Greetings from the Australian National University, where Professor Chris Clifton, from Purdue University, is speaking on "Freeing Cloud Databases from Privacy Constraints". This is topical as Microsoft recently criticized the Australian Government as the Australian Government Cloud Computing Guidelines effectively require storing Australian citizen's records records in Australia. Also I raised concerns about storing student data in the cloud.
Professor Clifton is working with Qatar University on techniques of atomization (or fragmentation) to separate the person identifiers from the data about them (see papers). He claimed that this way the bulk of the data can be stored in the cloud and processed, without revealing private information. To further protect the information, the list of personal identifiers can be encrypted. Some shortcuts can be used, such as using hashing to check if records match, without having to use actual encryption.
Professor Brad Malin, Vanderbilt University, talked on Risk-based Privacy: What are we Afraid Of?, at ANU, 14 November 2011. He pointed out that matching with other information navigable on-line it is possible to re-identify the records.
Professor Clifton admitted there was a risk of re-identification. But one issue I see is the risk of what will happen in the future. While the data may be anonymous now, new data on-line or more capable computers may make it possible to identify individuals later. Professor Clifton mentioned there are techniques to address this but they also reduce the value of the data, as they deliberately introduce some errors into the data.
The techniques discussed by Professor Clifton involve a compromise between privacy and efficient processing. The data can be placed on a public server and partly encrypted. The difficulty is to decide when the data is sufficiently private. The technical terms are k-anonymity, l-diversity and t-closeness. Some data has to be suppressed completely to protect privacy, but Professor Clifton has found that this will typically be a small amount. These techniques will be added to the UT Dallas Data Security and Privacy Lab Anonymization ToolBox. Recent work has been on the Hive open source data warehouse system. Another option is to use a secure coprocessor.

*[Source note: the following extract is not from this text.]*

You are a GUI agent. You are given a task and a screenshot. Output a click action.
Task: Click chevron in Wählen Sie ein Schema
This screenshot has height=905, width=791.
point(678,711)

Apart from risks in the data, Professor Clifton pointed out there may also be risky queries, where the aim is to confirm a suspicion about the data, rather than just a random query. This may require some queries to be rejected. Which queries would have to be rejected is a topic for future research. Also it occurs to me that the fact a query was rejected may in itself reveal information.
Apart from the risk of a change in the future, there is the more practical consideration of basic security rules not being followed for protecting data. There is no point in creating a sophisticated system, if the operating system of the server has not and the latest security patches applied, or strong passwords used, of if the staff are bribed to supply copies of the data. In may be that in practice a well run cloud server is more secure than the average small server at a company or government agency, simply because more care can be given to run a large server properly.
Professor Clifton is speaking on Privacy-Preserving Data Mining at 10: What's Next? at Ninth Australasian Data Mining Conference: AusDM 2011, 1 to 2 December 2011 at University of Ballarat, Mt. Helen Campus, Ballarat.